The NIT League called the bill, introduced on Monday by Rep. James L. Oberstar, D-Minn., "an appropriate first step toward achieving a more robust, competitive and efficient maritime industry … The time has arrived to reexamine the U.S. Shipping Laws governing the international liner trades, and … the proposed legislation provides an appropriate starting point to achieve regulatory reform."
Oberstar's bill would abolish nearly all protection ocean carriers have from antitrust laws, except agreements to enhance service, such as vessel sharing agreements.
The shipper organization noted market conditions in January, when carriers, they claimed, caused equipment shortages as a means of boosting revenue. Carriers denied the claim and recently said that available vessel capacity is back to normal. The Federal Maritime Commission launched an investigation of shippers' allegations. While the final report is not due until Nov. 30, the commission already put two trans-Pacific discussion agreements under enhanced monitoring.

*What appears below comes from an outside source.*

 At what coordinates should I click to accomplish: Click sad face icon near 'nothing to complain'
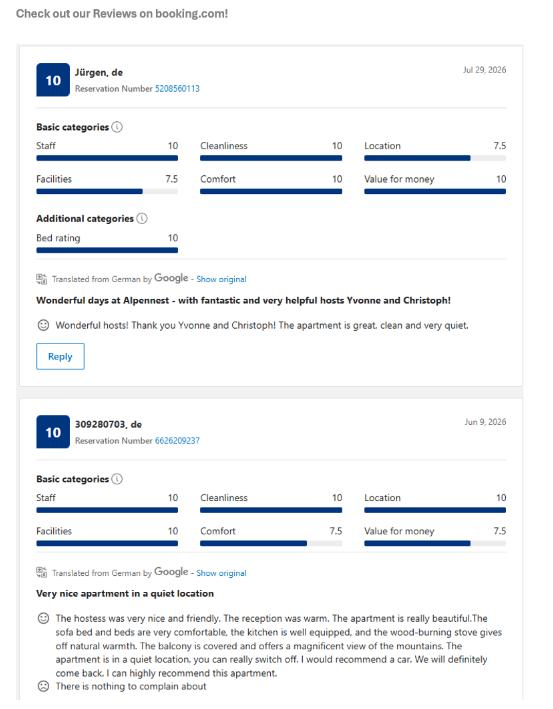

"The League believes that the current U.S. shipping regulatory system could be improved to better serve the interests of U.S. businesses that employ millions of Americans and are required to compete in a global marketplace," the statement said. "U.S. businesses that rely on imports and exports must strive continually to improve their competitive position. They must be able to depend on a highly competitive and efficient ocean transportation system where their suppliers compete openly and individually to price their services."